[WORK INSTRUCTIONS]: Go to the line containing "Toggle 'Игнорировать пробелы' checkbox" below; retype it and all following lines exactly, and leave out the pictures.
----------
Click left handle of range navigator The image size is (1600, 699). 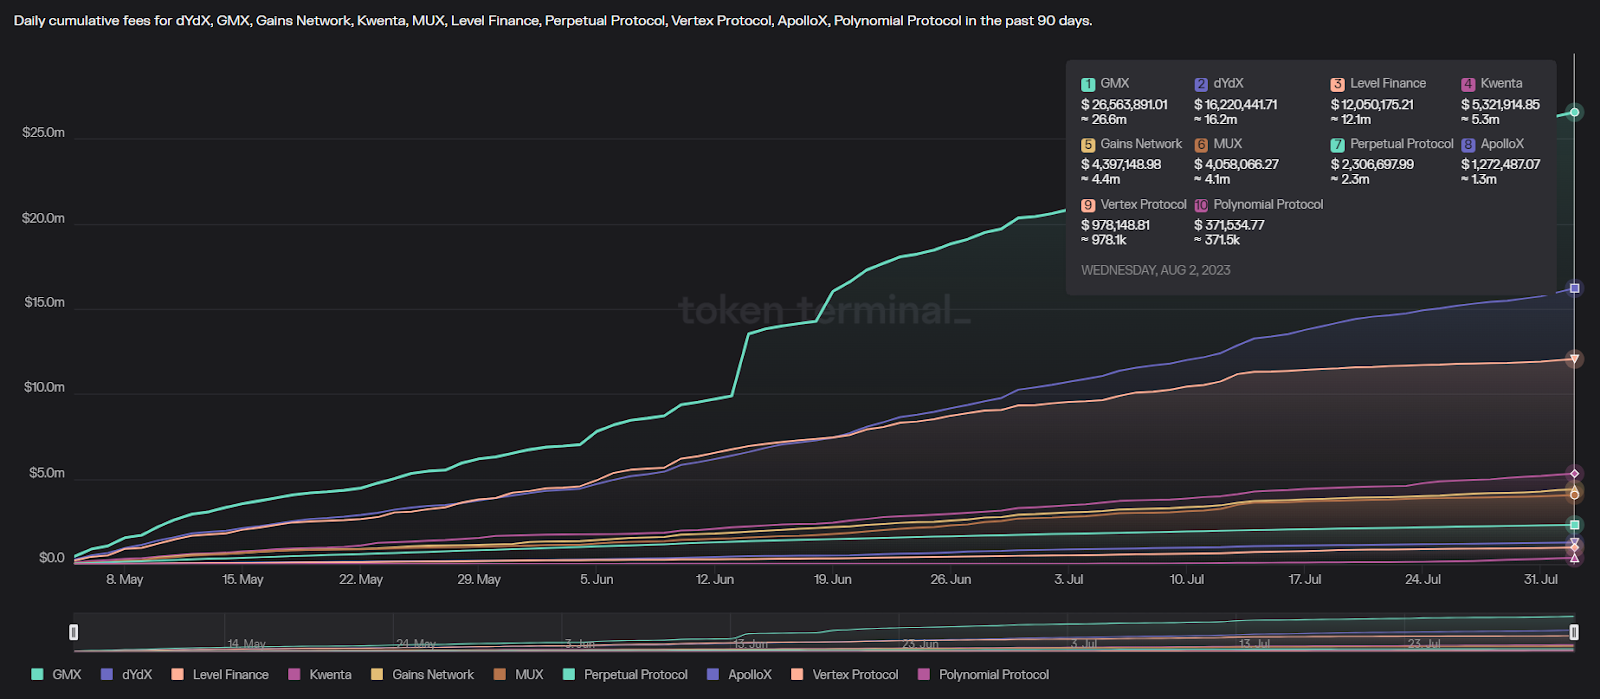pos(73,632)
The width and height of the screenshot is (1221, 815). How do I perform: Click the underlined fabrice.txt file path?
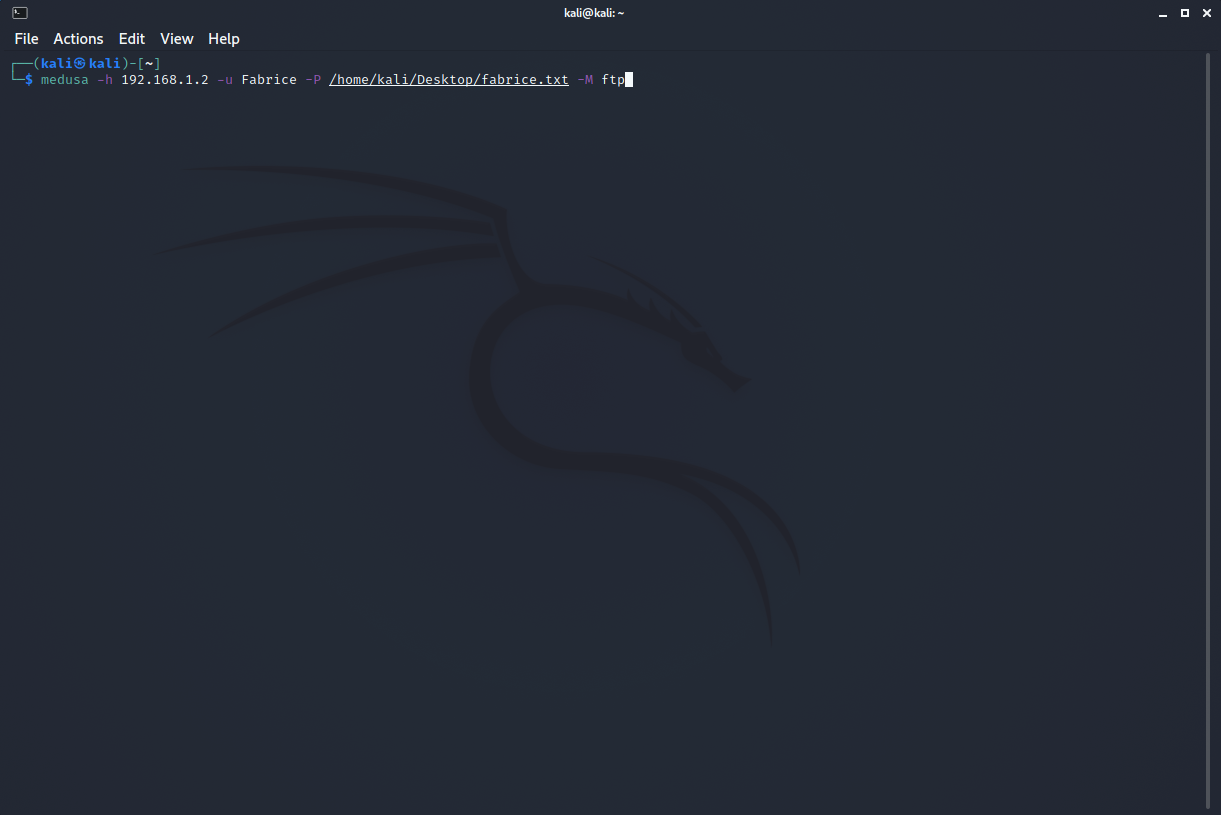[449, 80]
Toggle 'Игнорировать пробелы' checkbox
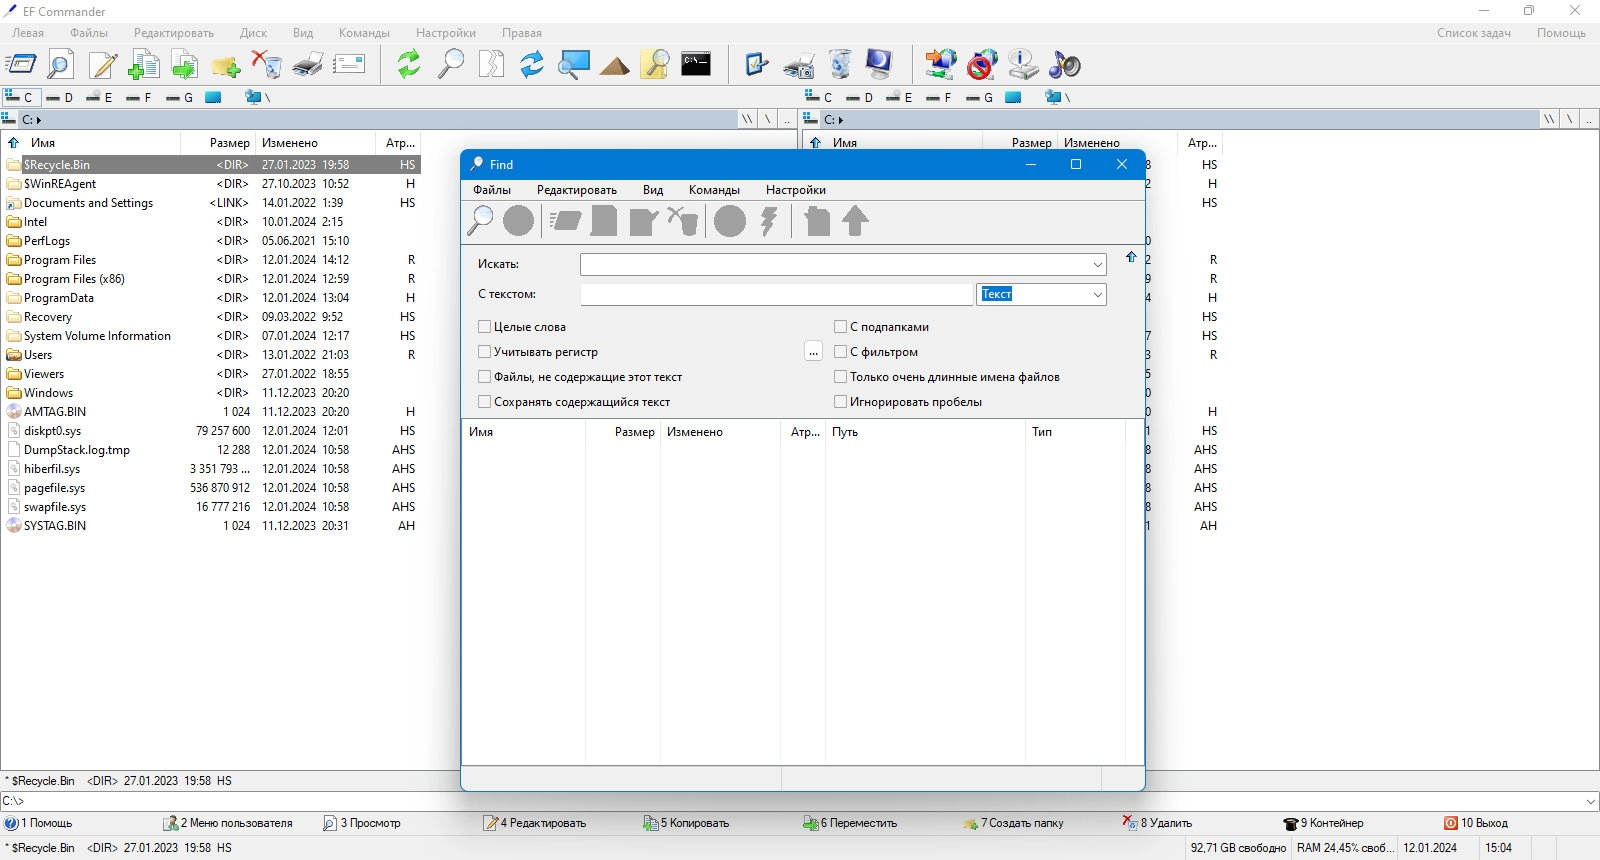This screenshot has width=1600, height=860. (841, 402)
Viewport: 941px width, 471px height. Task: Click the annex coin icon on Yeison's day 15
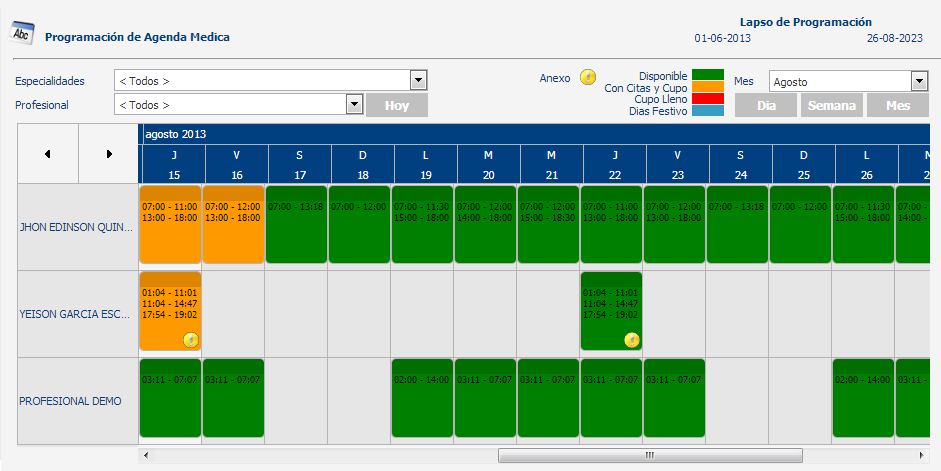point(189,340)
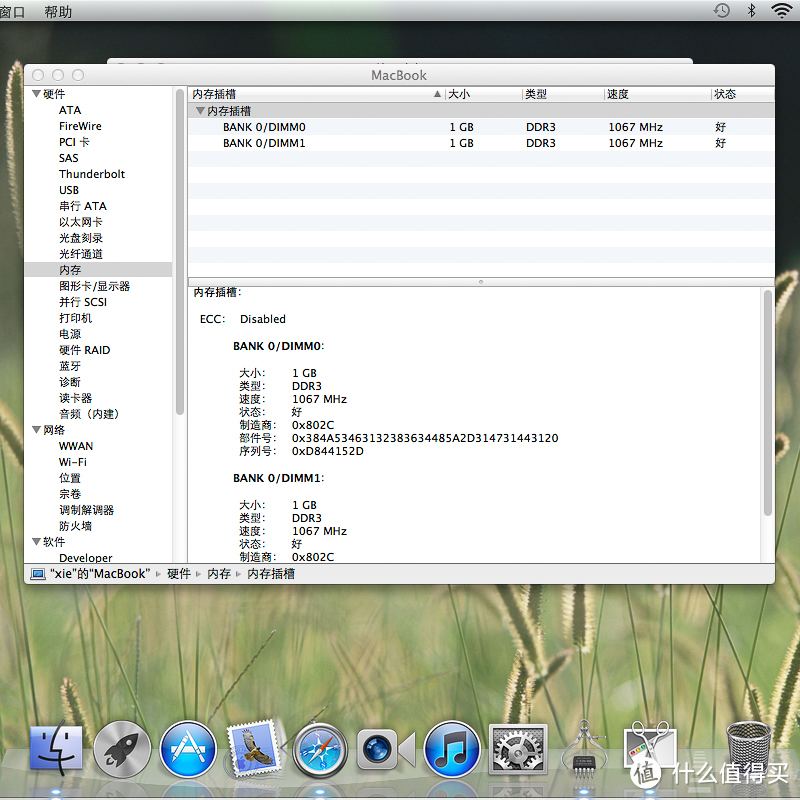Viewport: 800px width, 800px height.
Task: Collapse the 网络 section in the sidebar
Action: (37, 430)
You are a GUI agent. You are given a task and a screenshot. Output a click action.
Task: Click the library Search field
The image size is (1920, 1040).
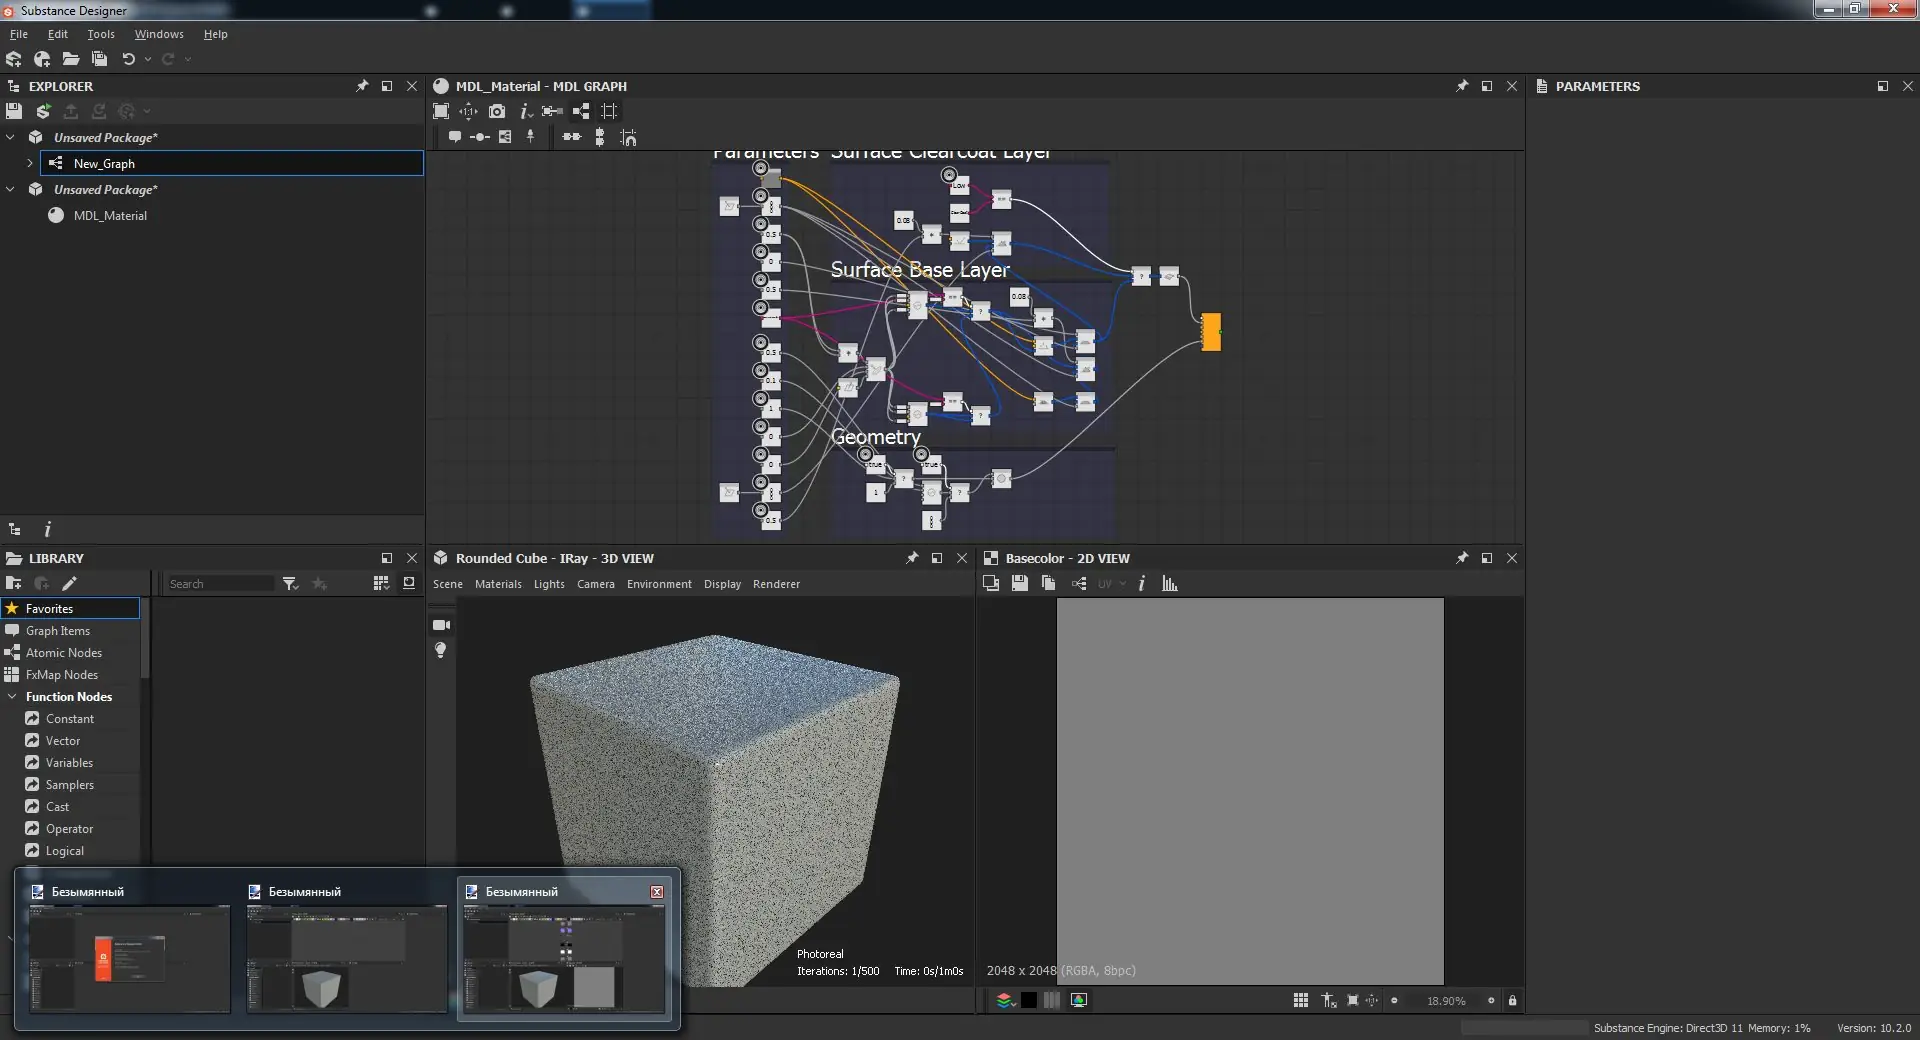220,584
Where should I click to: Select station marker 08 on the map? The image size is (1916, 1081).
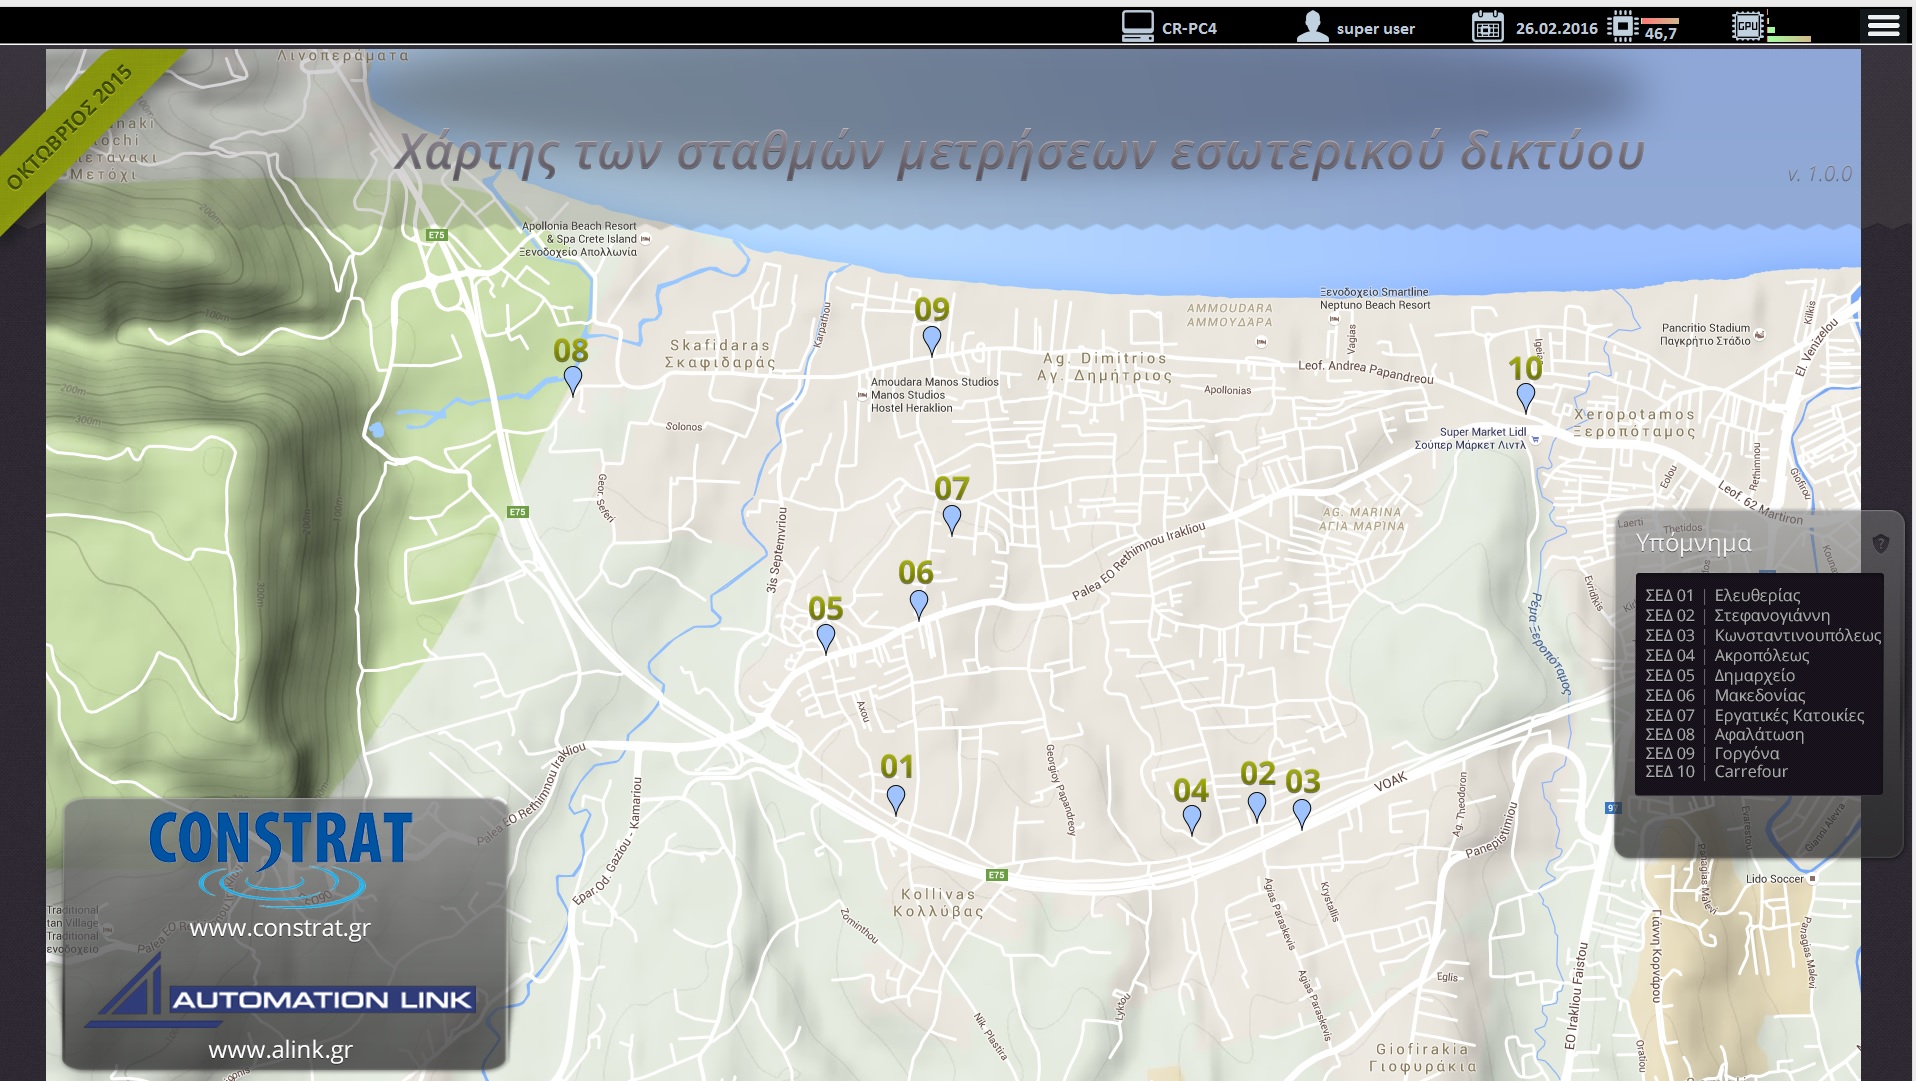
----------
[TASK RESULT]:
Toggle 'Игнорировать пробелы' checkbox
This screenshot has width=1600, height=860. (841, 402)
Viewport: 941px width, 471px height. Task: Click the annex coin icon on Yeison's day 15
point(189,340)
Viewport: 800px width, 800px height.
Task: Collapse the 网络 section in the sidebar
Action: (37, 430)
You are a GUI agent. You are given a task and a screenshot. Output a click action.
Task: Click the library Search field
The image size is (1920, 1040).
220,584
Where should I click to: Select station marker 08 on the map? The image size is (1916, 1081).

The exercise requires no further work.